Only one stretch of the data below is wanted: the lines from the one with "Open the 文件(F) menu" through the one with "Viewport: 1536px width, 820px height.", repeated exactly.

DATA ::
◆ ◆ ◆ ◆ ◆ ◆ ◆

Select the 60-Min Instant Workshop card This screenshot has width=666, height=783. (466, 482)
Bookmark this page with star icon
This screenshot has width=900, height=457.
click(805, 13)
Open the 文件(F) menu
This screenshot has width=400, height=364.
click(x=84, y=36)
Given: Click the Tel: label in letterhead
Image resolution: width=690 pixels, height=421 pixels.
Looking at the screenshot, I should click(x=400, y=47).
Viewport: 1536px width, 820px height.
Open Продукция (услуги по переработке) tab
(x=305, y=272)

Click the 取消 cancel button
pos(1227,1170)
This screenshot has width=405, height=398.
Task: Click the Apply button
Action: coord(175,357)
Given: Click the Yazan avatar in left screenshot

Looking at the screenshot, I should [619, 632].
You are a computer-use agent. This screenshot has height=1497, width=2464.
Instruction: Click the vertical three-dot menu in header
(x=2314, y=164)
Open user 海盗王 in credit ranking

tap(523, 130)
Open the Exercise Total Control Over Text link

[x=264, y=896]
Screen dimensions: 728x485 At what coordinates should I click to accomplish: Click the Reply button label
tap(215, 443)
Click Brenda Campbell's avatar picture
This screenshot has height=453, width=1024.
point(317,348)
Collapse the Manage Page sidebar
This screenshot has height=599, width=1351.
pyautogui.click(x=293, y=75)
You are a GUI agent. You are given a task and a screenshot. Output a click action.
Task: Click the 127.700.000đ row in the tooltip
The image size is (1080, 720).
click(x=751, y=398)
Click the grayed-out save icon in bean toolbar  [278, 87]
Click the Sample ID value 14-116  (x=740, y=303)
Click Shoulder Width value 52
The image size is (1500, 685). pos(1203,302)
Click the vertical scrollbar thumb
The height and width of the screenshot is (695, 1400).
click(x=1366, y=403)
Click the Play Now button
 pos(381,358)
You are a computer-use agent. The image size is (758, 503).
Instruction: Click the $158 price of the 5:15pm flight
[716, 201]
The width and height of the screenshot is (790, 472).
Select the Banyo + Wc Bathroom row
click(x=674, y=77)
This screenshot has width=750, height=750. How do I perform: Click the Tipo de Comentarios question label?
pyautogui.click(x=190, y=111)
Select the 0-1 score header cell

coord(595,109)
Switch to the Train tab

◆ ◆ ◆ ◆ ◆ ◆ ◆

ANSWER ::
Open the 文件(F) menu
This screenshot has width=400, height=364.
click(x=84, y=36)
Given: Click the Tel: label in letterhead
Image resolution: width=690 pixels, height=421 pixels.
Looking at the screenshot, I should click(x=400, y=47).
Viewport: 1536px width, 820px height.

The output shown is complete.